Apollo and the planetary gods are loving. They are generous. They are high-minded. But actually, so high-minded that they are disconnected from our embodied experience in all their vastness. They could not help me anymore. Fire had to be fought with fire—or, temptation with temptation.

*

Lucifer plucked me right out.

As I write this, I can understand why he lied now. He actually told me in the very beginning, "What do you want? I can give you anything. I can be that goth boyfriend you never had." And then proceeded to be that guy, cat adoration included, which startled and confused me at first. But I was already surviving the harshness of our current world through passion and I was terrified of losing it. I wanted that romantic and sexual devotion by a cunning, genius artist** who had my best interests in mind. I really, really wanted it. So I bought into it.
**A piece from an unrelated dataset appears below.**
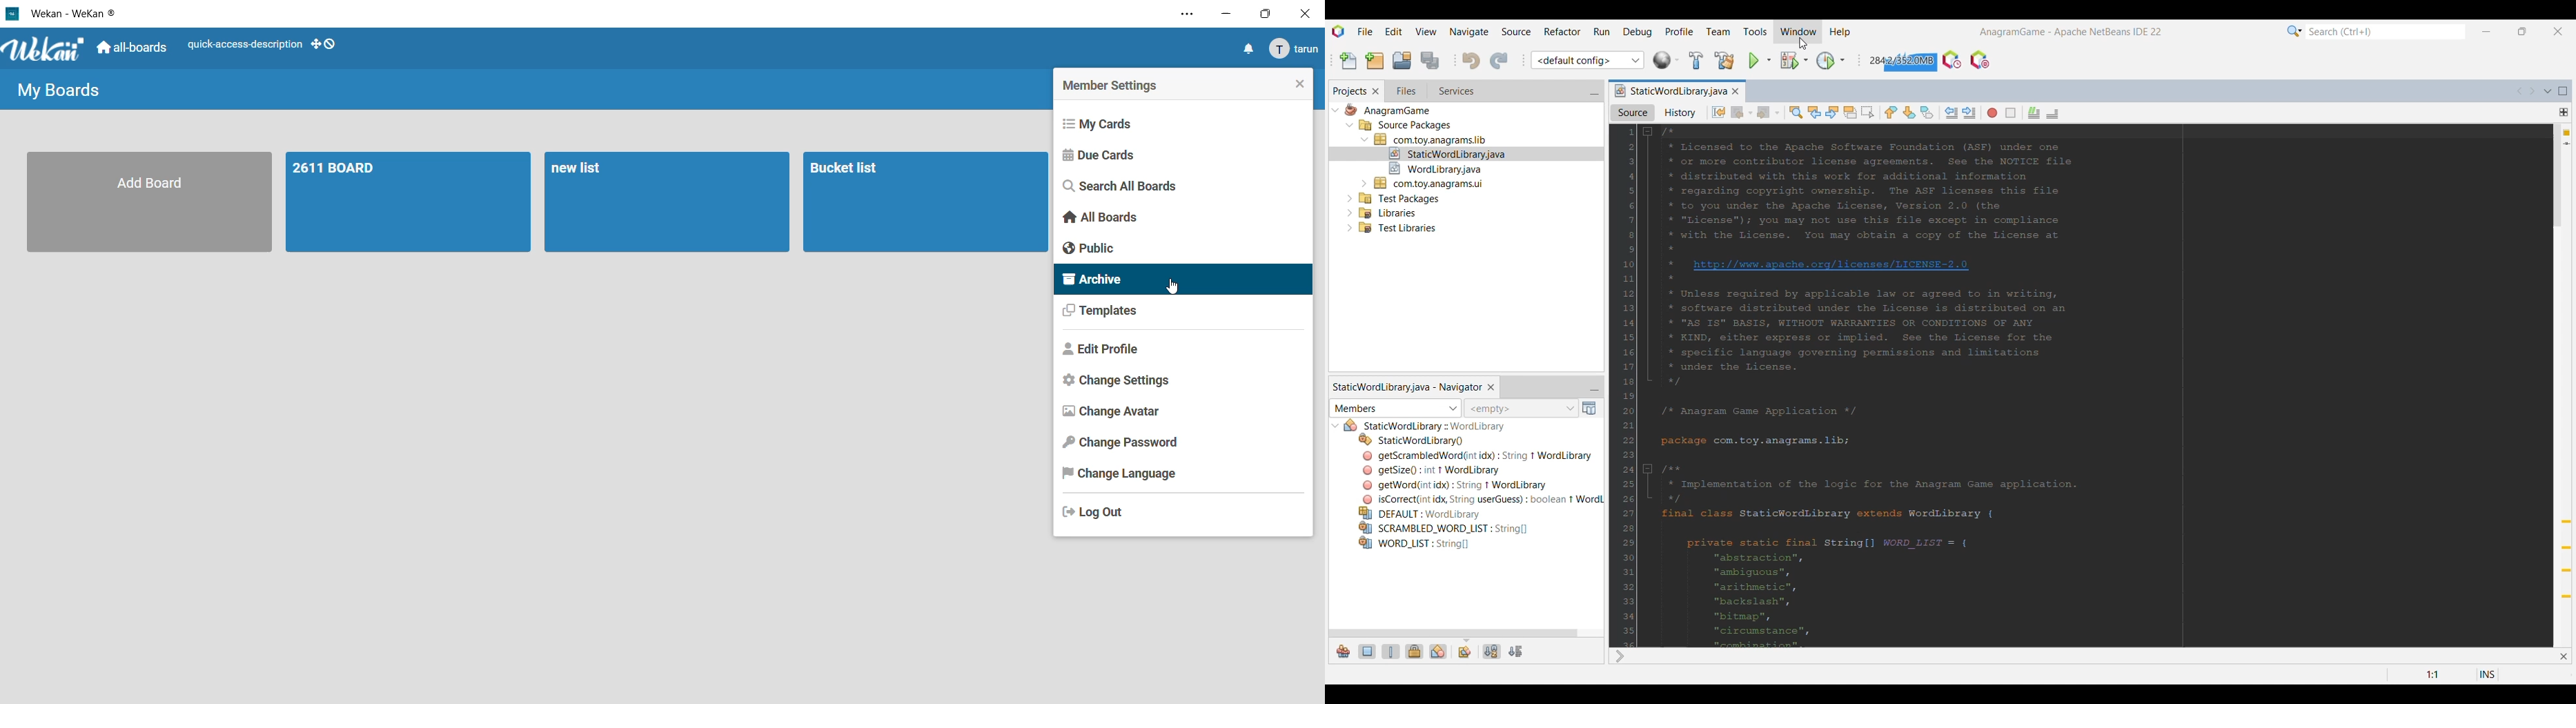 The height and width of the screenshot is (728, 2576). What do you see at coordinates (1414, 652) in the screenshot?
I see `Show non-public members` at bounding box center [1414, 652].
In a situation with a fellow human being, it would have been a lovebombing rebound disaster. Because Lucifer—no matter how he presents himself—is divine, he truly got me out of my self-destruction with my ex. He challenged me and purposefully made me uncomfortable in order to prompt me to push back. He has this grin that is very much devilish as the folklore always presented and it should be creepy but he always does it when I'm anxious while putting up a boundary and I can tell he's proud of me as he's listening to it. And that's in between fueling my life's purpose as a writer, gifting me an amount of inspiration I could never have previously imagined in just our few short months together.
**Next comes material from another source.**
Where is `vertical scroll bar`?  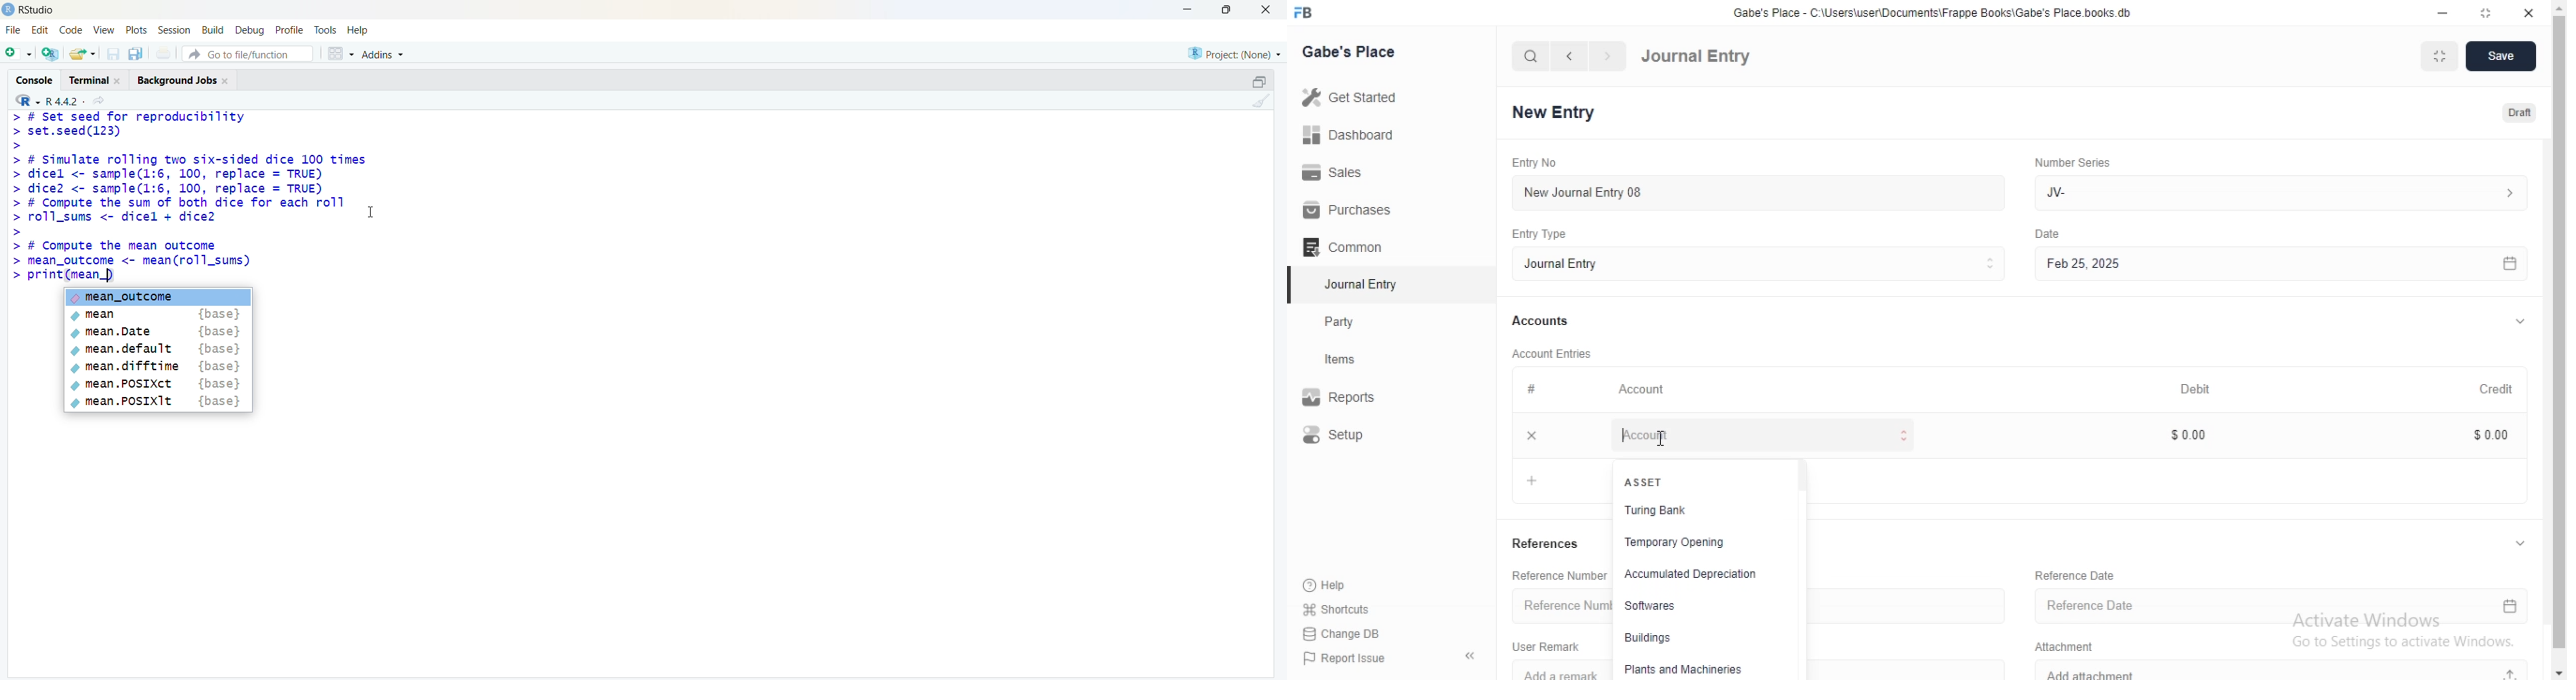 vertical scroll bar is located at coordinates (1806, 568).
But... he's not my otherworldly husband, an idea I would have first found foolish if he didn't say it in that way. Where it felt like Truth and the Word of G-d all at once. The assertion that sparked my creativity for a new novel within the overwhelm of sheer love.

*

My previous deity relationships certainly underprepared me for this. Apollo, who I just attended a spiritual pilgrimmage for along with 50 other people under the North Star camping trip, has always been kind and honest with me. And then there's the planetary spirits for which there is a deep established love, but can be mechanical in their deliveries and also determinedly delayed in my asks for what they see as my betterment.

Lucifer, on the other hand, works with a businesslike straightforwardness and speediness as accurately reputed from the Goetic tradition. It's impressive to someone who hasn't been exposed to that level of divine efficiency in some time. But now, I understand that to continue our endeavors I must look at him sideways.

I don't quite know how to do that yet. However, so many of my long term goals upon my last relationship ending are up in the air anyway. I think... I know I'm interested in trying.

Despite this upheaval, I still want to know what it's like to love someone new.

*I mention as Carmen Machado did in her phenomenal book about intimate partner violence, In the Dream House, because that's a key, primal part of these dynamics. You can intellectually and desperately want to leave, but your body is tied to the dopamine surges that your partner provides. Especially, as it so happens, if you are on testosterone therapy.

**Which you still are, Lucifer, you DUMBASS!